**AIM OF THE EXERCISE**: The required output is every record, written out exactly.

**TASK DATA**:
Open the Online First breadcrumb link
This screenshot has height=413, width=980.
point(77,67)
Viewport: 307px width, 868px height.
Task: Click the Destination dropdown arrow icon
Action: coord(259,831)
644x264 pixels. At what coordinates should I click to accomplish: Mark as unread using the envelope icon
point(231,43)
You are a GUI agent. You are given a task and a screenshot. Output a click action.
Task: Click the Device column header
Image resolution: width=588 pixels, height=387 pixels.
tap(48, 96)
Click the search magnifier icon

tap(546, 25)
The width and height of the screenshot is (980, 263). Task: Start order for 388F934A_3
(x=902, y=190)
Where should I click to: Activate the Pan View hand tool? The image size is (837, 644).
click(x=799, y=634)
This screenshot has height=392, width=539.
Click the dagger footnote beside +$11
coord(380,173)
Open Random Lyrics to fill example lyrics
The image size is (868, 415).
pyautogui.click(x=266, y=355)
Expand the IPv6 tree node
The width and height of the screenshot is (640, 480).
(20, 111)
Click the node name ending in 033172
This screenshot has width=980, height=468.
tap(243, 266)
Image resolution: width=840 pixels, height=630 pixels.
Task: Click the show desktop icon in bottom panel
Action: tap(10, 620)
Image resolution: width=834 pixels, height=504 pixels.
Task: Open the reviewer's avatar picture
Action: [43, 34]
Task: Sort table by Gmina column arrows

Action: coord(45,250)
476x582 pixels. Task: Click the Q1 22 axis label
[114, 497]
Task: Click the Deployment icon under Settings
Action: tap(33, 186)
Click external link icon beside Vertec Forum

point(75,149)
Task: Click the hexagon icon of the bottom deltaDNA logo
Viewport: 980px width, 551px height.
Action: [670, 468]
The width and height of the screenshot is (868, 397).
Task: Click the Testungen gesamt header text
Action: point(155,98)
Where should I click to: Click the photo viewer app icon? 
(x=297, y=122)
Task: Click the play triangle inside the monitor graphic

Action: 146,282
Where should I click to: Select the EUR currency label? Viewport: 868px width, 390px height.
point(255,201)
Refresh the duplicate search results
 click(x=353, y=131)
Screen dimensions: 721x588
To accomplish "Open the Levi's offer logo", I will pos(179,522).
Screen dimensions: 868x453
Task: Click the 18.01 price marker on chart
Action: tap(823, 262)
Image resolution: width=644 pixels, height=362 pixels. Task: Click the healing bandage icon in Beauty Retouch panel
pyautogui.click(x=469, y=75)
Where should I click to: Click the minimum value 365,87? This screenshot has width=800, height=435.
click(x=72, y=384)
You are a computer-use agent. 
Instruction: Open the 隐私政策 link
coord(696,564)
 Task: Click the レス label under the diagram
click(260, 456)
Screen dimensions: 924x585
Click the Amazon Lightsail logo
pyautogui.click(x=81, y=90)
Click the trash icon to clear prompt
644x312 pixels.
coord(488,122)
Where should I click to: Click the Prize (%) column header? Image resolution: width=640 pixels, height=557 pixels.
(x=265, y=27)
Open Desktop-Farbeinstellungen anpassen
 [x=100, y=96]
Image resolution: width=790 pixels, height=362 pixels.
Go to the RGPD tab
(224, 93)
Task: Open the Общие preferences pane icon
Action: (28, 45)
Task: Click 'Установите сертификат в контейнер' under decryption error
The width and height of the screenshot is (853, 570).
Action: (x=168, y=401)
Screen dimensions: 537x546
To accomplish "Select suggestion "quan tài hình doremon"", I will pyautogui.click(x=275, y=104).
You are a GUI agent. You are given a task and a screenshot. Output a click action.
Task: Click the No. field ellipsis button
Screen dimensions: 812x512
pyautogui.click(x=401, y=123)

**SOLUTION TO THE PROBLEM**:
Open the Online First breadcrumb link
This screenshot has height=413, width=980.
point(77,67)
Viewport: 307px width, 868px height.
Task: Click the Destination dropdown arrow icon
Action: coord(259,831)
644x264 pixels. At what coordinates should I click to accomplish: Mark as unread using the envelope icon
point(231,43)
You are a GUI agent. You are given a task and a screenshot. Output a click action.
Task: Click the Device column header
Image resolution: width=588 pixels, height=387 pixels.
tap(48, 96)
Click the search magnifier icon

tap(546, 25)
The width and height of the screenshot is (980, 263). Task: Start order for 388F934A_3
(x=902, y=190)
Where should I click to: Activate the Pan View hand tool? The image size is (837, 644).
click(x=799, y=634)
This screenshot has height=392, width=539.
Click the dagger footnote beside +$11
coord(380,173)
Open Random Lyrics to fill example lyrics
The image size is (868, 415).
pyautogui.click(x=266, y=355)
Expand the IPv6 tree node
The width and height of the screenshot is (640, 480).
(20, 111)
Click the node name ending in 033172
This screenshot has width=980, height=468.
tap(243, 266)
Image resolution: width=840 pixels, height=630 pixels.
Task: Click the show desktop icon in bottom panel
Action: tap(10, 620)
Image resolution: width=834 pixels, height=504 pixels.
Task: Open the reviewer's avatar picture
Action: [43, 34]
Task: Sort table by Gmina column arrows

Action: coord(45,250)
476x582 pixels. Task: Click the Q1 22 axis label
[114, 497]
Task: Click the Deployment icon under Settings
Action: tap(33, 186)
Click external link icon beside Vertec Forum

point(75,149)
Task: Click the hexagon icon of the bottom deltaDNA logo
Viewport: 980px width, 551px height.
Action: [670, 468]
The width and height of the screenshot is (868, 397).
Task: Click the Testungen gesamt header text
Action: point(155,98)
Where should I click to: Click the photo viewer app icon? 
(x=297, y=122)
Task: Click the play triangle inside the monitor graphic

Action: 146,282
Where should I click to: Select the EUR currency label? Viewport: 868px width, 390px height.
point(255,201)
Refresh the duplicate search results
 click(x=353, y=131)
Screen dimensions: 721x588
To accomplish "Open the Levi's offer logo", I will pos(179,522).
Screen dimensions: 868x453
Task: Click the 18.01 price marker on chart
Action: tap(823, 262)
Image resolution: width=644 pixels, height=362 pixels. Task: Click the healing bandage icon in Beauty Retouch panel
pyautogui.click(x=469, y=75)
Where should I click to: Click the minimum value 365,87? This screenshot has width=800, height=435.
click(x=72, y=384)
You are a computer-use agent. 
Instruction: Open the 隐私政策 link
coord(696,564)
 Task: Click the レス label under the diagram
click(260, 456)
Screen dimensions: 924x585
Click the Amazon Lightsail logo
pyautogui.click(x=81, y=90)
Click the trash icon to clear prompt
644x312 pixels.
coord(488,122)
Where should I click to: Click the Prize (%) column header? Image resolution: width=640 pixels, height=557 pixels.
(x=265, y=27)
Open Desktop-Farbeinstellungen anpassen
 [x=100, y=96]
Image resolution: width=790 pixels, height=362 pixels.
Go to the RGPD tab
(224, 93)
Task: Open the Общие preferences pane icon
Action: (28, 45)
Task: Click 'Установите сертификат в контейнер' under decryption error
The width and height of the screenshot is (853, 570).
Action: (x=168, y=401)
Screen dimensions: 537x546
To accomplish "Select suggestion "quan tài hình doremon"", I will pyautogui.click(x=275, y=104).
You are a GUI agent. You are given a task and a screenshot. Output a click action.
Task: Click the No. field ellipsis button
Screen dimensions: 812x512
pyautogui.click(x=401, y=123)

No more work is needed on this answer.